**TASK TO COMPLETE**
The answer must match the listing exactly, with every line written out again.

**DATA TO USE**
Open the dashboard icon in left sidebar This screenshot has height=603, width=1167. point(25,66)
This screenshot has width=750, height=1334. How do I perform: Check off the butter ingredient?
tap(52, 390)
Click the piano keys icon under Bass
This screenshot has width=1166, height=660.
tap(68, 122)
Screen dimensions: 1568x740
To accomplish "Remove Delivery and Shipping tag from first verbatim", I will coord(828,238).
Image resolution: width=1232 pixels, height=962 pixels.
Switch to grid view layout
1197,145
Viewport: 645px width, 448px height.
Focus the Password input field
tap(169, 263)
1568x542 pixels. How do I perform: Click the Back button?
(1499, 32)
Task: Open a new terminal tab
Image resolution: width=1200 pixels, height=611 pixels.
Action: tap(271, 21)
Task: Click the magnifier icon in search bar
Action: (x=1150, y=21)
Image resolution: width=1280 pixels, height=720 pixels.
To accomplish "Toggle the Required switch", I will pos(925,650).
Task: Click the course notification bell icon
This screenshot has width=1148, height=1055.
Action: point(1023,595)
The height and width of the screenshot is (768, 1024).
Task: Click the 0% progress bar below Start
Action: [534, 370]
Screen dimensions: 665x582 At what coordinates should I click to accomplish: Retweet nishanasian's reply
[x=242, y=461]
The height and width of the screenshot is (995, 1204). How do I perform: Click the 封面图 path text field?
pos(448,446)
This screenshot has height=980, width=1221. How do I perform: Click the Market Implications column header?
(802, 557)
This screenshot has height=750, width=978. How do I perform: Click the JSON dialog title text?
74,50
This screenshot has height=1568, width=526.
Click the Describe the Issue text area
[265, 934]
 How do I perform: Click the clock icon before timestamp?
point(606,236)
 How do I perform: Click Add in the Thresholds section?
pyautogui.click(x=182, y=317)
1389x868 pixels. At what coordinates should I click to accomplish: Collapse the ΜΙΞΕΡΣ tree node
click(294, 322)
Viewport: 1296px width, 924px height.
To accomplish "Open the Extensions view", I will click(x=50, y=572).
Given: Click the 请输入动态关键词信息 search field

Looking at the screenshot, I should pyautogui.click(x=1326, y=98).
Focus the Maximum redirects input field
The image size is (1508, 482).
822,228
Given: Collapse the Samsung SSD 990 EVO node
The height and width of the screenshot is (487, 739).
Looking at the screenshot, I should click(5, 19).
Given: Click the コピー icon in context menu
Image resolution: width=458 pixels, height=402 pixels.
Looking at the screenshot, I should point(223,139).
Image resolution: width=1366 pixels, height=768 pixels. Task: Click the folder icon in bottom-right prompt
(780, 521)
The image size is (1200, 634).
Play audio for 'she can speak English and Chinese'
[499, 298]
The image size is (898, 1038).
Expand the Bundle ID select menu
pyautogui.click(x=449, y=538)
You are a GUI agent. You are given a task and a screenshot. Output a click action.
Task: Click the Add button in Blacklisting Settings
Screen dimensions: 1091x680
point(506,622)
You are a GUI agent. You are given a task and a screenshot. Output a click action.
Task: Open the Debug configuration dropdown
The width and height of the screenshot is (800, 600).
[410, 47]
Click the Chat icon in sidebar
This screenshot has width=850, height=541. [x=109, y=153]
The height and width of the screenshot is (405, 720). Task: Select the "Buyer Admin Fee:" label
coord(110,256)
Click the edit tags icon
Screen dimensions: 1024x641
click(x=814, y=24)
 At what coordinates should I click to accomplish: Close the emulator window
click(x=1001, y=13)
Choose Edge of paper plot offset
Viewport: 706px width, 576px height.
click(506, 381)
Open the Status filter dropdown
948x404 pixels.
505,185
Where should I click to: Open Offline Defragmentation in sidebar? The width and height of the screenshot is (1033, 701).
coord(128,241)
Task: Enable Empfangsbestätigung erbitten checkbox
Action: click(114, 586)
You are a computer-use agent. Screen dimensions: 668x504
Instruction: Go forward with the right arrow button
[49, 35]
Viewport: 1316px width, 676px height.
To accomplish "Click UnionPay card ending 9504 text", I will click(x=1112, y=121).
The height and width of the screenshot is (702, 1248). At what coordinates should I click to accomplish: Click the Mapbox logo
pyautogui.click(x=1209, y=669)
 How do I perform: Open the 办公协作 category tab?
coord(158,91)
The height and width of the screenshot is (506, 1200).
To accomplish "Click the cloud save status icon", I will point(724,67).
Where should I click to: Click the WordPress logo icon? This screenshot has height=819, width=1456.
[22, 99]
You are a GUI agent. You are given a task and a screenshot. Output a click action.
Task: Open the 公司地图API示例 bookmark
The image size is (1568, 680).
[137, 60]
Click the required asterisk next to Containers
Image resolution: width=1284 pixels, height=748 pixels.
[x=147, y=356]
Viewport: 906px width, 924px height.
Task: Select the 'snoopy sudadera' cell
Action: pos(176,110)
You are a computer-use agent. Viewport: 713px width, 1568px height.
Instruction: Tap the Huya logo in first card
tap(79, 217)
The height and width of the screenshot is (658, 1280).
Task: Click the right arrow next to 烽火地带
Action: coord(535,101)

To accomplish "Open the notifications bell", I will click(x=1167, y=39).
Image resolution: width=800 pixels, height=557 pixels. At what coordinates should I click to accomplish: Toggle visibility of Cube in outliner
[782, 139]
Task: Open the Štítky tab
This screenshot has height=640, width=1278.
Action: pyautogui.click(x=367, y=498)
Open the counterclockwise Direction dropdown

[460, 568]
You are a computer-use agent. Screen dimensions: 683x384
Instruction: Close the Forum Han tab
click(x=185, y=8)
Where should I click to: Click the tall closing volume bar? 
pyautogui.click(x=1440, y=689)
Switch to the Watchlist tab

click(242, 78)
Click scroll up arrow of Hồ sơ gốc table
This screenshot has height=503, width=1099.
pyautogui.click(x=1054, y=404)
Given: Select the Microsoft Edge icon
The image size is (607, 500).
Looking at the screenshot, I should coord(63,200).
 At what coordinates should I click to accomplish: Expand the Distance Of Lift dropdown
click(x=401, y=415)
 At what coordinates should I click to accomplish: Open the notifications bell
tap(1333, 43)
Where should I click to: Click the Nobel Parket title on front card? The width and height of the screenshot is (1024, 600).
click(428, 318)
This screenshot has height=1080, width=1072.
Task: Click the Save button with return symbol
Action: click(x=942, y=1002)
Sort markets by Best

**RESULT FOR THIS EXERCISE**
Open the dashboard icon in left sidebar This screenshot has height=603, width=1167. point(25,66)
This screenshot has width=750, height=1334. How do I perform: Check off the butter ingredient?
tap(52, 390)
Click the piano keys icon under Bass
This screenshot has width=1166, height=660.
tap(68, 122)
Screen dimensions: 1568x740
To accomplish "Remove Delivery and Shipping tag from first verbatim", I will coord(828,238).
Image resolution: width=1232 pixels, height=962 pixels.
Switch to grid view layout
1197,145
Viewport: 645px width, 448px height.
Focus the Password input field
tap(169, 263)
1568x542 pixels. How do I perform: Click the Back button?
(1499, 32)
Task: Open a new terminal tab
Image resolution: width=1200 pixels, height=611 pixels.
Action: tap(271, 21)
Task: Click the magnifier icon in search bar
Action: (x=1150, y=21)
Image resolution: width=1280 pixels, height=720 pixels.
To accomplish "Toggle the Required switch", I will pos(925,650).
Task: Click the course notification bell icon
This screenshot has width=1148, height=1055.
Action: point(1023,595)
The height and width of the screenshot is (768, 1024).
Task: Click the 0% progress bar below Start
Action: [534, 370]
Screen dimensions: 665x582 At what coordinates should I click to accomplish: Retweet nishanasian's reply
[x=242, y=461]
The height and width of the screenshot is (995, 1204). How do I perform: Click the 封面图 path text field?
pos(448,446)
This screenshot has height=980, width=1221. How do I perform: Click the Market Implications column header?
(802, 557)
This screenshot has height=750, width=978. How do I perform: Click the JSON dialog title text?
74,50
This screenshot has height=1568, width=526.
Click the Describe the Issue text area
[265, 934]
 How do I perform: Click the clock icon before timestamp?
point(606,236)
 How do I perform: Click Add in the Thresholds section?
pyautogui.click(x=182, y=317)
1389x868 pixels. At what coordinates should I click to accomplish: Collapse the ΜΙΞΕΡΣ tree node
click(294, 322)
Viewport: 1296px width, 924px height.
To accomplish "Open the Extensions view", I will click(x=50, y=572).
Given: Click the 请输入动态关键词信息 search field

Looking at the screenshot, I should pyautogui.click(x=1326, y=98).
Focus the Maximum redirects input field
The image size is (1508, 482).
822,228
Given: Collapse the Samsung SSD 990 EVO node
The height and width of the screenshot is (487, 739).
Looking at the screenshot, I should click(5, 19).
Given: Click the コピー icon in context menu
Image resolution: width=458 pixels, height=402 pixels.
Looking at the screenshot, I should point(223,139).
Image resolution: width=1366 pixels, height=768 pixels. Task: Click the folder icon in bottom-right prompt
(780, 521)
The image size is (1200, 634).
Play audio for 'she can speak English and Chinese'
[499, 298]
The image size is (898, 1038).
Expand the Bundle ID select menu
pyautogui.click(x=449, y=538)
You are a GUI agent. You are given a task and a screenshot. Output a click action.
Task: Click the Add button in Blacklisting Settings
Screen dimensions: 1091x680
point(506,622)
You are a GUI agent. You are given a task and a screenshot. Output a click action.
Task: Open the Debug configuration dropdown
The width and height of the screenshot is (800, 600).
[410, 47]
Click the Chat icon in sidebar
This screenshot has width=850, height=541. [x=109, y=153]
The height and width of the screenshot is (405, 720). Task: Select the "Buyer Admin Fee:" label
coord(110,256)
Click the edit tags icon
Screen dimensions: 1024x641
click(x=814, y=24)
 At what coordinates should I click to accomplish: Close the emulator window
click(x=1001, y=13)
Choose Edge of paper plot offset
Viewport: 706px width, 576px height.
click(506, 381)
Open the Status filter dropdown
948x404 pixels.
505,185
Where should I click to: Open Offline Defragmentation in sidebar? The width and height of the screenshot is (1033, 701).
coord(128,241)
Task: Enable Empfangsbestätigung erbitten checkbox
Action: click(114, 586)
You are a computer-use agent. Screen dimensions: 668x504
Instruction: Go forward with the right arrow button
[49, 35]
Viewport: 1316px width, 676px height.
To accomplish "Click UnionPay card ending 9504 text", I will click(x=1112, y=121).
The height and width of the screenshot is (702, 1248). At what coordinates should I click to accomplish: Click the Mapbox logo
pyautogui.click(x=1209, y=669)
 How do I perform: Open the 办公协作 category tab?
coord(158,91)
The height and width of the screenshot is (506, 1200).
To accomplish "Click the cloud save status icon", I will point(724,67).
Where should I click to: Click the WordPress logo icon? This screenshot has height=819, width=1456.
[22, 99]
You are a GUI agent. You are given a task and a screenshot. Output a click action.
Task: Open the 公司地图API示例 bookmark
The image size is (1568, 680).
[137, 60]
Click the required asterisk next to Containers
Image resolution: width=1284 pixels, height=748 pixels.
[x=147, y=356]
Viewport: 906px width, 924px height.
Task: Select the 'snoopy sudadera' cell
Action: pos(176,110)
You are a computer-use agent. Viewport: 713px width, 1568px height.
Instruction: Tap the Huya logo in first card
tap(79, 217)
The height and width of the screenshot is (658, 1280).
Task: Click the right arrow next to 烽火地带
Action: coord(535,101)

To accomplish "Open the notifications bell", I will click(x=1167, y=39).
Image resolution: width=800 pixels, height=557 pixels. At what coordinates should I click to accomplish: Toggle visibility of Cube in outliner
[782, 139]
Task: Open the Štítky tab
This screenshot has height=640, width=1278.
Action: pyautogui.click(x=367, y=498)
Open the counterclockwise Direction dropdown

[460, 568]
You are a computer-use agent. Screen dimensions: 683x384
Instruction: Close the Forum Han tab
click(x=185, y=8)
Where should I click to: Click the tall closing volume bar? 
pyautogui.click(x=1440, y=689)
Switch to the Watchlist tab

click(242, 78)
Click scroll up arrow of Hồ sơ gốc table
This screenshot has height=503, width=1099.
pyautogui.click(x=1054, y=404)
Given: Select the Microsoft Edge icon
The image size is (607, 500).
Looking at the screenshot, I should coord(63,200).
 At what coordinates should I click to accomplish: Expand the Distance Of Lift dropdown
click(x=401, y=415)
 At what coordinates should I click to accomplish: Open the notifications bell
tap(1333, 43)
Where should I click to: Click the Nobel Parket title on front card? The width and height of the screenshot is (1024, 600).
click(428, 318)
This screenshot has height=1080, width=1072.
Task: Click the Save button with return symbol
Action: click(x=942, y=1002)
Sort markets by Best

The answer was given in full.